* _出典_:

また、何かあったときの役割分担と致しまして、日本は盾の役割、そしてアメリカは矛の役割を果たすということで、役割分担が決まっておりました。しかし、状況はかなり大きく変わってきました。一つは、もっとも大きな潜在的な脅威であったソ連が崩壊し、日本が共産主義化されるということ、あるいはソ連軍による大規模着上陸進行というものの可能性はかなり低くなりました。それに対して、テロ、あるいはミサイル、あるいは日本の海洋景気が脅かされる、そのような脅威というものの蓋然性がどんどん高くなっているのが今の状況ではないかと思います。

従いまして、今後の日本のとりうるべき役割といたしましては、ミサイル防衛とそして周辺事態における共同対処ということを行っていくこと、また第六条で決められている極東という範囲はあくまでもソ連が存在をしているときの古い定義であり、アジア太平洋地域という地理的範囲を大きく変えていくこと、そして自国の防衛のみに力を注ぐということから、国際の平和と安定、予防でありますとか、紛争処理、あるいはPSI、こういったものに日本も大きく一歩も二歩も踏み出すということが必要なのではないかと考えております。

さて、それを前提として日本の新たな役割ということについてお話をさせていただきたいと思います。まず一つは、安保条約の再定義ということが私は必要ではないかと考えております。先ほど、額賀先生、久間先生からお話がありました、橋本−クリントン間での日米安保共同宣言というのは、この安保の再定義までには至りませんでした。つまりは、極東という概念には大きな変化をもたせることがありませんでした。今なお45年前に作られた極東という概念で政府見解が述べられている、国会で述べられているのが現状であります。本来ならば安保条約の改定というものが私はあるべき姿であると考えておりますが、一足飛びに安保の改定というのは、私は難しいと思っておりますし、日米安保条約のマネージメントの観点からは徐々にそういった話し合いを日本とアメリカの間でしていくということは大切でありますが、一挙に安保の改定ということを政治的な俎上に載せるというのは時期尚早だと考えております。従いまして、まずは先ほど申し上げましたように、極東という地理的限定から条約の中身を変えずに、しかし政府見解をアジア太平洋地域の安全と安定のために再定義を行うことが、私は必要であるというふうに考えております。

次に、1960年に安保条約が改定されたときに定められておりました事前協議制度が形骸化しております。私はこの再活性化というものに取り組まなければならないのではないかと考えております。特に、日本の基地から出撃をする米軍につきましては事前協議の対象になるということでありましたが、ベトナム戦争、あるいは今回のイラク戦争、あるいはその前の湾岸戦争も含めて、実態としては日本から飛び立っていたにもかかわらず、まずは出撃を訓練などで行い、途中で命令が下ったという「移動」という概念を使って事前協議を回避をしてきたという歴史がございますが、これについて私は厳格にしていくべきではないかと考えております。

そして今後も日本の国内における米軍の基地の存在というものは必要であると私は考えておりますが、少なくとも全ての基地を日本が管理し、そして航空管制においても日本が主体的に行うような状況に、このトランスフォーメーションを契機として日本の主体性というものを私は取り戻していくことが重要なことではないかと考えております。

* _作業用資料_:
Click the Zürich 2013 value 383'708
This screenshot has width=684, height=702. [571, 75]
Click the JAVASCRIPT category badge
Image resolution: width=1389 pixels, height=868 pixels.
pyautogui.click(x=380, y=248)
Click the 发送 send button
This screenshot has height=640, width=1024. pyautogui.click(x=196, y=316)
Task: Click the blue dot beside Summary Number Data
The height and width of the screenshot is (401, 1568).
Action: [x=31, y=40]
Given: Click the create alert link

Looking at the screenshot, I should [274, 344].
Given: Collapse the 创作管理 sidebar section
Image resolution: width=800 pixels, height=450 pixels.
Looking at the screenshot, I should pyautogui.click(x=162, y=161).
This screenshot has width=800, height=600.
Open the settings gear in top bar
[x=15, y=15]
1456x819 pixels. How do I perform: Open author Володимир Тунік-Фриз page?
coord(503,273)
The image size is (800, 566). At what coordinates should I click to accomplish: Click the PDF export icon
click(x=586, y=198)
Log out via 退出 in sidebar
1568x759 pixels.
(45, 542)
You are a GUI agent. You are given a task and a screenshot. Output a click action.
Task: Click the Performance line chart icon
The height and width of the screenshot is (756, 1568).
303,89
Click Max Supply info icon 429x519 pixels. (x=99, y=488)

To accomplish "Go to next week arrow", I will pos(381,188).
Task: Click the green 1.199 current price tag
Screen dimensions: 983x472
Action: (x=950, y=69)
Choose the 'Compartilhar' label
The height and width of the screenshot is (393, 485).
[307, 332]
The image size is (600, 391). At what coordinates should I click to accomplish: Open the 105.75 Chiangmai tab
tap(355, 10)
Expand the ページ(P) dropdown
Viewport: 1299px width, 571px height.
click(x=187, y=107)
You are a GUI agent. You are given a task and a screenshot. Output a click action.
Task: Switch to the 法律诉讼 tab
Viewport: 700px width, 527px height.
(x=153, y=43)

* _設問_:
- a) 記録の先頭から「Looking at the screenshot, I should [274, 344].」を含む行まで、その行も含めて一字一句そのまま書き写してください。
- b) 日米安保についての文章を、最後の文のあとから引き継いで書き進めてください。
これらの記録は日米安保についての文章とは関係がありません。

* _解答一覧_:
- a)
Click the Zürich 2013 value 383'708
This screenshot has width=684, height=702. [571, 75]
Click the JAVASCRIPT category badge
Image resolution: width=1389 pixels, height=868 pixels.
pyautogui.click(x=380, y=248)
Click the 发送 send button
This screenshot has height=640, width=1024. pyautogui.click(x=196, y=316)
Task: Click the blue dot beside Summary Number Data
The height and width of the screenshot is (401, 1568).
Action: [x=31, y=40]
Given: Click the create alert link

Looking at the screenshot, I should [274, 344].

- b)
次に、2プラス2の共同宣言の中に、地域世界における地域とそして世界という二つの領域における共通の戦略目標というものが定められました。私はこれは、日本とアメリカの関係においては画期的なことであると考えております。しかし大事なことは、共通の戦略目標をより具体化し、そして具体的な日米の役割分担というものを定めることが必要であり、その議論がなされなければ共通の戦略目標というものは概念的なものに終わってしまうのでないかと考えております。

次に、日本が果たすべき役割として国際平和と安定に関わる行動がございます。今まで9.11テロを受けましたアメリカによるアフガニスタンへの攻撃、そしてそれの支援、そしてイラク戦争への支援、全て日本は「特別措置法」という、言ってみれば緊急避難的な法律で対応してまいりました。私ども民主党も恒久法の制定が必要であると考えております。現在わが党では集団安全保障基本法というものを制定し、国連決議の下、兵力引き離し、治安維持も含めた活動を認め、そして自衛隊活動の武器基準も国際基準まで緩和をし、そして他国の部隊と協同して対処する場合には、他国の部隊も守れるような中身にするために検討を行っております。

あと3点だけ申し上げたいと思います。次に申し上げることは、前にお話をされたお二人の先生も述べられたことでございますが、日本は情報収集能力というものを強化し、そして今ある情報収集体制というものの統合、そして分析能力の強化というものを行っていかなければならないと考えております。まずは、現在ある情報コミュニティの情報を統合化し、そして分析を加える省庁横断的な情報分析、情報収集機関というものを内閣に作るべきだという議員立法の作成をわが党としていたしております。それと同時に、機密保持体制の強化というものを行っていく必要があると考えております。公務員には機密保持の法的な誓約はございますが、罰則がきわめて緩い状況でありますし、また、国会議員は憲法上の誓約から機密保持の義務が課されないという状況になっております。機密保持が確率をされなければ機微にわたる情報を共有しての戦略対話が出来ないと思いますので、その体制の整備、強化が必要であると考えております。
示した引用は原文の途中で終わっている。